» EXERCISE DIRECTIONS: Only a number is expected here: the count of lines in the data that contain "agent".

» INFORMATION SHOWN:
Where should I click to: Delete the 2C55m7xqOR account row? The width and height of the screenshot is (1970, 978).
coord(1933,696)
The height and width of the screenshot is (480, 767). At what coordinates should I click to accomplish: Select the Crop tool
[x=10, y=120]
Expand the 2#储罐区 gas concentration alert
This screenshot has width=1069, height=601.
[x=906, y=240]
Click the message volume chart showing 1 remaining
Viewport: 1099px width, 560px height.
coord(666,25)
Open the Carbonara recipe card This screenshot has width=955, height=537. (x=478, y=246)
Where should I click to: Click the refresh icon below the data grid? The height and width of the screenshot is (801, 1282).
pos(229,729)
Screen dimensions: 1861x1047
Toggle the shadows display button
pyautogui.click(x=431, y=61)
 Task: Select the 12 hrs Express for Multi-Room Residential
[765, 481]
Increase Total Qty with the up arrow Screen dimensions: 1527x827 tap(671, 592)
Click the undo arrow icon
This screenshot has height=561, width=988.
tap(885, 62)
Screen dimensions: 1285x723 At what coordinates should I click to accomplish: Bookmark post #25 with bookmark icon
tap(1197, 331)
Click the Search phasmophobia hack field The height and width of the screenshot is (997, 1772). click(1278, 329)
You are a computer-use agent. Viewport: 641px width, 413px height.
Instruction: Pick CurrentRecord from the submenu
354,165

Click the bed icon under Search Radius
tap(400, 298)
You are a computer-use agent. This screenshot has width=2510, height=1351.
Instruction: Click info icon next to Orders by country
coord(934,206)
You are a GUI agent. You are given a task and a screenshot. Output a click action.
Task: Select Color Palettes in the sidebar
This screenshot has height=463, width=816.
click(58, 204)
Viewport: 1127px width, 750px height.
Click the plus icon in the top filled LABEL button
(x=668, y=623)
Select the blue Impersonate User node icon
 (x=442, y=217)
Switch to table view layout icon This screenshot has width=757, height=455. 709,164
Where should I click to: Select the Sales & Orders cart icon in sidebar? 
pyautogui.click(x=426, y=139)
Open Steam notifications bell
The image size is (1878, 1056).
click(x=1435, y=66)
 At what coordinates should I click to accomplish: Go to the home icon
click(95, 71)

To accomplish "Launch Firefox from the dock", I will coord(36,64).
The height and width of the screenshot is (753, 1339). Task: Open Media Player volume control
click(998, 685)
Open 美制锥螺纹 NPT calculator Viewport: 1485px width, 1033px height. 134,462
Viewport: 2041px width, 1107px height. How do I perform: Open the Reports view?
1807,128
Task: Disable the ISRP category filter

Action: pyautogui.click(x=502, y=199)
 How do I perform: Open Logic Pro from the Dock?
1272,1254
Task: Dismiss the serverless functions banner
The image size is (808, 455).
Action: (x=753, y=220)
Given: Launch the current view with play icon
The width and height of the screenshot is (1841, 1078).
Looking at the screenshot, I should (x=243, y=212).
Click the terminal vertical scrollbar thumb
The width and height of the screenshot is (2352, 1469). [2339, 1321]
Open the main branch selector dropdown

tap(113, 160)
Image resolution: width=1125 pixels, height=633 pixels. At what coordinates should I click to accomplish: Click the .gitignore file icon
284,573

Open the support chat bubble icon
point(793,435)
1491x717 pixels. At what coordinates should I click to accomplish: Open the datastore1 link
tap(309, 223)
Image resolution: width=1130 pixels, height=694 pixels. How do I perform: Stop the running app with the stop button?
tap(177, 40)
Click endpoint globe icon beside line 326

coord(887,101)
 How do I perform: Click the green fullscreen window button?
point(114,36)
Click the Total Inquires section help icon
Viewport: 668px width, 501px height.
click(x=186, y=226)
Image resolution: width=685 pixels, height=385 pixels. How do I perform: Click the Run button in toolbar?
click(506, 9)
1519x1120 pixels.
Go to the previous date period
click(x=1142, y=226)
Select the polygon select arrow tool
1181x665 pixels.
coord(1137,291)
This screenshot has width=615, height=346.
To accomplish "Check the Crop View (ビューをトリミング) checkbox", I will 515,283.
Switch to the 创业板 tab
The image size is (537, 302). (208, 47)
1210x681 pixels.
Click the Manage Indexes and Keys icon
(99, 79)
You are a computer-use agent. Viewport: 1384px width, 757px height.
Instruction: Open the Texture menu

» RESPONSE: 4